Однако недостаток Олсопа давал себя знать и тут. Хоть Джерри и обладал достаточным умом, знаниями и вкусом, чтобы составить верное и точное суждение о творчестве великого писателя, его сентиментальность все же умудрялась создать совершенно фальшивого, ложного Диккенса, диккенсовский мир, какого никогда не существовало. Сам Диккенс в представлении Джералда был неким грандиозным сверх-мистером Пиквиком, и мир, который он создал в своих книгах, был пиквикским — веселым, забавным, радостным миром таверн и гостиниц, полным вкусной еды и крепкого эля, солнечного света и хорошего настроения, товарищества, любви и дружбы, замечательных комических персонажей и трогательных, иногда смутных чувств, полную картину которого Джерри обрамил выразительной фразой: «более здравый и широкий взгляд на жизнь». То был мир, очень напоминающий много раз виденные рождественские открытки: сверкающий дилижанс, переполненный румяными пассажирами в красных шарфах, подъезжает к увенчанному фронтоном входу веселой гостиницы, их приветствуют хозяин с трубкой в руке и веточки остролиста над боковой дверью.
О другом Диккенсе — более великом — том, который видел так много порока, бедности, страданий и угнетения, питал глубокое сочувствие к страдающим и угнетенным, выражал сильнейшее негодование жестокостью и несправедливостью окружавшей его жизни — Джерри не знал почти ничего, а если и знал, то отказывался видеть это в подлинном свете, отвращался душой, потому что для него это было неприятным и безвкусным, не совпадало с его видением сквозь розовые очки «более здравого и широкого взгляда на вещи».
В результате возникал хаос. Пожалуй, это можно уподобить нескольким ломтикам правды в море черной патоки. Олсоп мог расчувствоваться, обсуждая и оценивая изумительные красоты Джона Китса, Шелли, Шекспира, Чосера и Кристофера Марло; но точно так же мог расчувствоваться и прийти в неистовый восторг, оценивая поразительные красоты Винни-Пуха, Дона Маркиза, виденного накануне вечером фильма и причудливых Ягнят некоего Морли:
— Истинный гений — да-да! — настоящий, волшебный, фантастический гений!
Затем он прочитывал какой-нибудь избранный отрывок, запрокидывал голову так, что в зрачках его затуманенных глаз начинал мерцать свет, и со смехом, похожим на всхлипывание, с благоговением и слащавостью, рвущимися из глубины души, восклицал:
— Господи! Господи — это поистине волшебный гений!
Еще учась на первом курсе, Джерри начал собирать библиотеку. И она представляла собой поразительное олицетворение его разума и вкуса, символ внутреннего хаоса, слипшихся в патоке его умиротворяющей сентиментальности.

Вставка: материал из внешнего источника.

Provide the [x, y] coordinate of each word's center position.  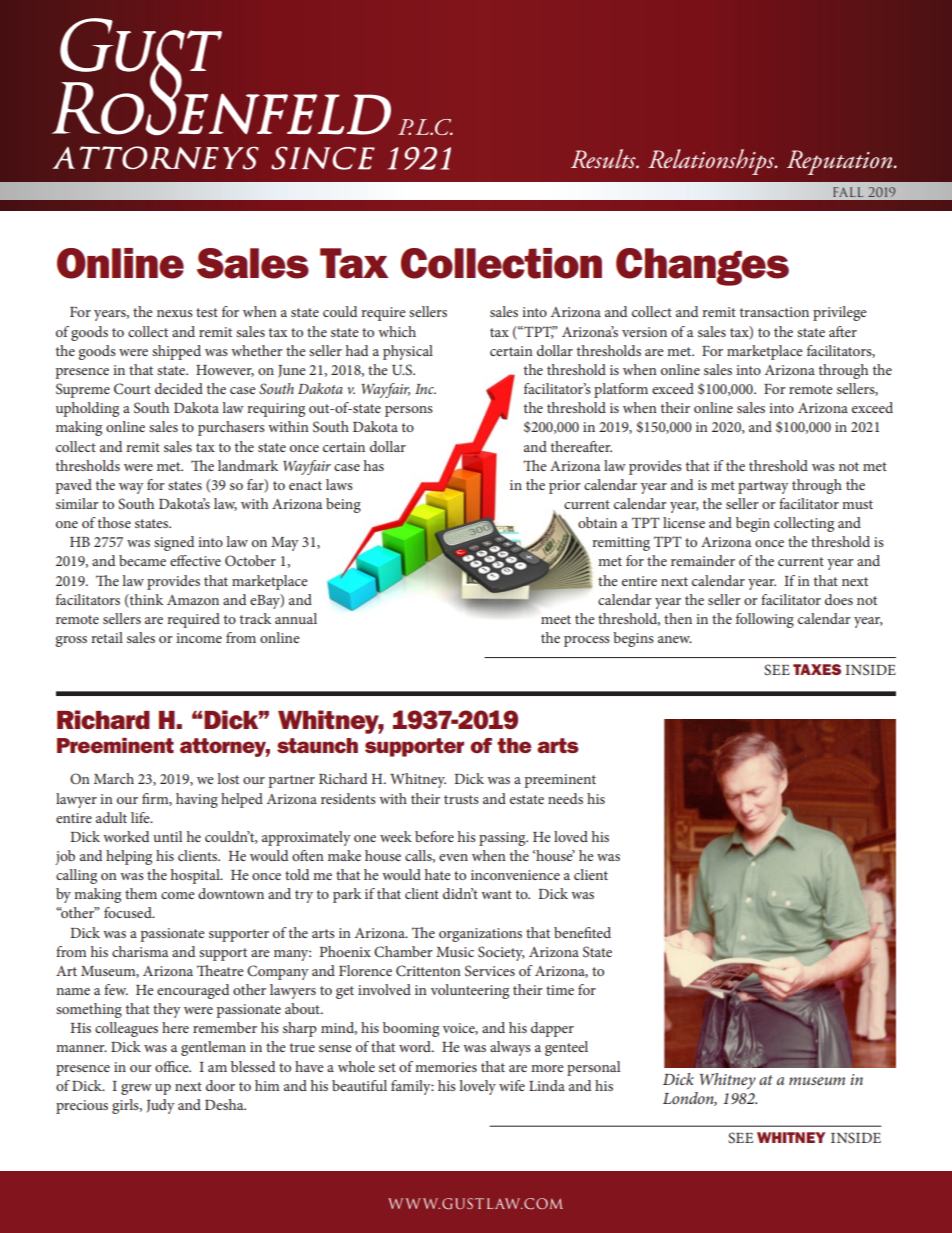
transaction [774, 312]
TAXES [817, 669]
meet [556, 619]
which [397, 331]
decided [179, 388]
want [496, 894]
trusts [461, 799]
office [173, 1066]
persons [409, 411]
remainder [703, 560]
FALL [848, 192]
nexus [175, 313]
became [142, 560]
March [114, 778]
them [141, 893]
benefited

В библиотеке было немало хороших книг — тех, что многим нравились, тех, о которых многие слышали и хотели бы прочесть, книг, которые подбирались с незаурядным умом и тонким вкусом. Олсоп запоем читал романы, и его книжные полки даже в том баптистском колледже свидетельствовали о требовательности и пылком интересе к лучшим новинкам. Это было поразительно у столь юного человека в подобном месте.
Однако в библиотеке было и множество макулатуры: большие кипы газет с какой-то понравившейся ему слащавой чепухой; громадные стопы журналов с причудливыми или сентиментальными сочинениями, запавшими ему в душу; сотни газетных вырезок, где были запечатлены особо дорогие для него чувства; и наряду с тем много другого, действительно хорошего, стоящего, раскрывающего путаницу ошеломляющих противоречий — незаурядный ум и способность к проницательным суждениям в море чувствительности.